• Sweden edition
 
SWEDEN SAYS
Mixed reactions to Beltran verdict and interest rate rise

Mixed reactions to Beltran verdict and interest rate rise

Published: 15 Feb 2008 12:25 GMT+01:00
Updated: 15 Feb 2008 12:25 GMT+01:00

Swedes had their week interrupted by two decisions which set much of the country talking.

As reported by The Local on Tuesday, a court in Ystad delivered a guilty verdict in the much watched rape trial of a well-known opera star.

Tito Beltran was sentenced to two years in prison for a rape that occurred back in 1999, with testimony by two other Swedish celebrities playing a pivotal role in the case.

The verdict was controversial because Beltran was convicted without any physical evidence.

Legal expert Pelle Svensson used Expressen's ‘Page 4’ editorial to question the fairness of the verdict, calling the trial a "full blown witch hunt."

He pointed out that the multiple duties of the plaintiff's lawyer, Thomas Bodström, may have compromised his integrity in the case.
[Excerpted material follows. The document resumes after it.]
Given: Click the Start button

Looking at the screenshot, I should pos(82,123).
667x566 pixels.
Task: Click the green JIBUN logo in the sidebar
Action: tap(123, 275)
Bodström, a former Minister of Justice, currently chairs the Riksdag's judiciary committee as well as the board of an organization working against sex crimes.

"Beltran has not received a fair trial because the power broker Bodström, chair of the judiciary committee, considered him a criminal, besides getting him convicted for an alleged crime," wrote Svensson.

According to Svensson, the court also failed in accepting a standard of evidence too low to ensure that "an innocent man isn't convicted."

Others hailed the verdict as a milestone in cases of violence against women, believing that Beltran's conviction would embolden other female victims to come forward.

On the eve of the verdict, Aftonbladet's Monica Gunne reminded readers that a previous case in which Beltran was freed on charges of molesting a 7-year-old had inspired the victim in the current case to come forward in the first place. She went on to explain that the trial's significance lay not in revealing the truth, but whether or not witness testimony would be sufficient for a conviction.

"The trial in Ystad isn't going to answer the question of what is true or not. The trial in Ystad will only tell us whether or not the evidence is enough," she wrote.

In reporting on the trial, Dagens Nyhter (DN) asked several legal experts their opinion on the case. Attorney Björn Hurtig saw the trial as a routine rape case that received an inordinate amount of media attention because it involved several celebrities.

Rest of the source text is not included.